いわんや「な、治った?…いきなり何だ?医者行ったのかよ」

トホ妻 「行かなかった。麦茶いっぱい飲んだら治った」

いわんや「……なに?……」

 ホ妻の説明によると、どうやら体調不良も血尿もこれすべて昨日のスポーツクラブ+健康ランドでの汗のかきすぎに起因する「脱水症状」のなせるワザらしく、麦茶を大量に飲んだらたちまち体調は回復し、元気を取り戻したと言うのでございますが…一体全体、冷えた飲み物のタップリある自分のウチの中にいながら、血尿が出るほどの脱水症状になる人間がこの世のどこにおりましょうや?しかし麦茶を飲んで治ったと言っているトホ妻が、朝とは見違えるように元気になっているのも事実なのでございます。

いわんや「水ぐらいサッサと飲みゃいいじゃんかよ!」

トホ妻 「とにかくダルくてさぁ、面倒臭くて水飲む気にもなれなかったのよねぇ…」

いわんや「水飲むのが面倒臭くて脱水症状なんて聞いたこともない!」

トホ妻 「いや〜、今朝はホントに身体のフシブシが痛くてさ、ありゃ考えてみたら脱水症状の典型的な症状だったワケだ」

いわんや「…………」

トホ妻 「やっぱ夏はたっぷりと水分補給しないとダメだねぇ、うん…」

いわんや「…………」

 の中いろいろな人がいるものでございます。
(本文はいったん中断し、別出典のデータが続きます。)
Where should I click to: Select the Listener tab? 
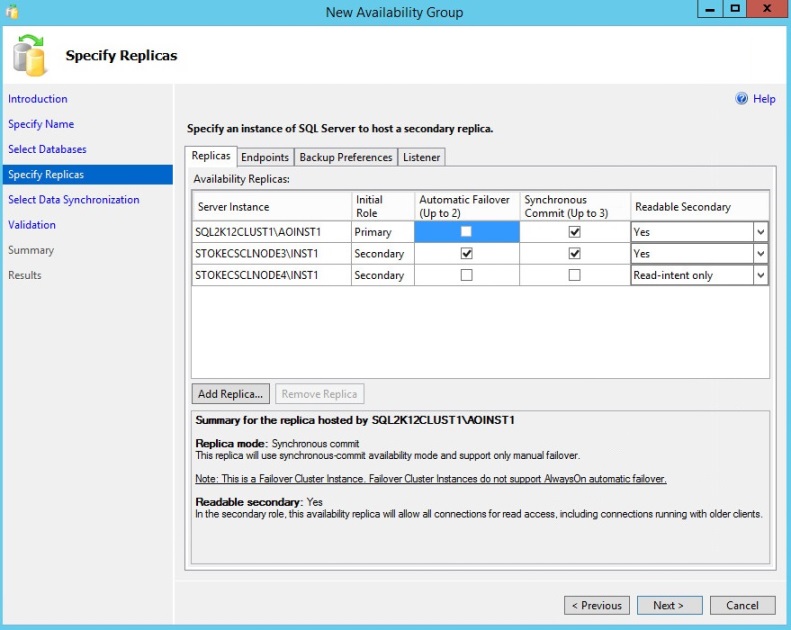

冒頭申し上げたように、中には暑さにカラキシ弱く、夏バテしやすい体質の人もおりましょう…が、「喉が乾いたら面倒臭がらずに水を飲む」程度のことは、これは体質の問題と言うより本能の問題。しかし、トホ妻の中では生物としての基本的な本能よりも「面倒臭い」というキモチの方が勝るようなのでございまして、こういう配偶者と一緒に暮らしていると、いつの日か帰宅してみると干からびたトホ妻がブッ倒れていて本当に「鑑識を呼べ!」などという事態が…いや、麦茶を飲ませれば治るのでございましたね…トホホ。